I have discovered mice love dog food. Mice particularly love when dog food is left out in easy to reach places like bowls on the floor. Having lived with a dog for 4 years in New York City, a city filled with mice and rats, I have found that even if you live in an apartment with no mice, if you get a dog, it's likely the mice will find you and when they do you’re in trouble. Getting rid of mice around dogs can be a tricky thing. If you have a small apartment like a studio, where you can't keep your dog locked in a separate room, leaving traps out may not be an option so you have to get creative. If you think you have a mouse, you need to act fast before a small problem gets worse. Below is what you should and should not do if you have a dog and are trying to get rid of mice.
No More Grazing
If your dog is a grazer, you need to get it immediately on a schedule for feeding. Mice love nothing more then a bowl of food left on the floor. When you feed your dog, present it with its food and give it a set amount of time to eat it, for example 15 minutes. If it shows no interest, pick the food up and try at the next scheduled time. The next time you present your dog its food, it will likely gobble it up. If your dog is a slow eater, you can give it more time but make sure when the time is up so is the food. When your dog is done, clean the area where its food was so no crumbs are left.
Lock Up The Food
Next, take all the remaining food and lock it in something mouse proof. You can use hard plastic canisters with airtight lids or improvise if you must. I used a large stockpot with a heavy lid for a while that worked well - I just dropped the food in bag and all. Remember, mice can almost always find ways up, they can climb curtains and jump really high, and so putting the food up in the cupboard is not an option. The food must be locked in something mouse proof.

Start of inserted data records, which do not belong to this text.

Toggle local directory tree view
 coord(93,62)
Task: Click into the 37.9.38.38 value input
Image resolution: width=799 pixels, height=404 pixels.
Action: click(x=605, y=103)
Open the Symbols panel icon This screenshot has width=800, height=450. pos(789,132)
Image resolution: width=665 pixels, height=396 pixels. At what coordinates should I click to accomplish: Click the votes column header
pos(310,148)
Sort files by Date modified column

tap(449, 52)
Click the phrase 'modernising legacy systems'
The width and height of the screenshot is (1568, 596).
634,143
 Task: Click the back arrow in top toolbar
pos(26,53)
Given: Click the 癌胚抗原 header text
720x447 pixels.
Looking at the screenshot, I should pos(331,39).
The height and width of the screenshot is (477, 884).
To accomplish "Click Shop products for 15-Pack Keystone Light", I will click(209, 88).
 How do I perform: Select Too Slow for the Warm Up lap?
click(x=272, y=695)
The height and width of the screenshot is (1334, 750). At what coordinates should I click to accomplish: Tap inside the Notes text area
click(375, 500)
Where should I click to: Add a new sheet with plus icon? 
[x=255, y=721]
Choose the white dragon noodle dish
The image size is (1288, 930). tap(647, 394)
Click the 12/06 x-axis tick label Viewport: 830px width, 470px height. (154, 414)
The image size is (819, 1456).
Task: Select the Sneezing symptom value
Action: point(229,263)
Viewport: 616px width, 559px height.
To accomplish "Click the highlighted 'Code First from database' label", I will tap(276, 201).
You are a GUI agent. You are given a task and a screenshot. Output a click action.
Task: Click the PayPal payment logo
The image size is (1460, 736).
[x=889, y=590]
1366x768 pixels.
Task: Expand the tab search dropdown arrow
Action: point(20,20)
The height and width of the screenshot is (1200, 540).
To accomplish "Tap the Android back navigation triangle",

Although it may be tempting to want to put down a poison block, do not use poison. The problem with using poison is three fold. First, your dog might get into the poison and get sick. Second, the mice might track the poison around so even if you leave the poison block in one location where your dog can't get it, the mice might track the poison to other locations that your dog can get at. Third, if you poison the mice and your dog catches them, it will be ingesting a poisoned mouse and get sick. The only situation when poison is ok is if you have a professional exterminator put the poison directly into the wall and the wall is sealed completely. Otherwise if you have to use poison, remove your dog and don’t bring it back until you have dealt with the mice and have cleaned up all the poison.
Block The Holes
Use steel wool to block the mice holes and then cover the holes with caulking or plaster. Mice can squeeze into the smallest of holes so fill everything. Keep your dog away from the steel wool and make sure you wipe up all the loose pieces so it doesn’t eat them.
Traps are ok as long as you place them where you dog can't at them. Snap traps, which need space to work, can hurt dog noses, toes and ears and depending on what you bait them with can be enticing to both the mouse and your dog so keep them high up. Put snap traps up on counters, shelves and any flat surface where the mouse might go. Glue traps can stick to your dog too, but because they are flat you can slide them in areas your dog can't reach but mice can like under the refrigerator, next to the stove or under the sink. They are very flat so you don't need much space to put one down. Just make sure your dog cannot paw it out from its location.
If you are finding your personal efforts are not working to get rid of the mouse, call an exterminator. If you don't deal with the problem, your one mouse will turn to 50 in the blink of an eye and they will be looking to feast on your dog’s food and any other food in the house.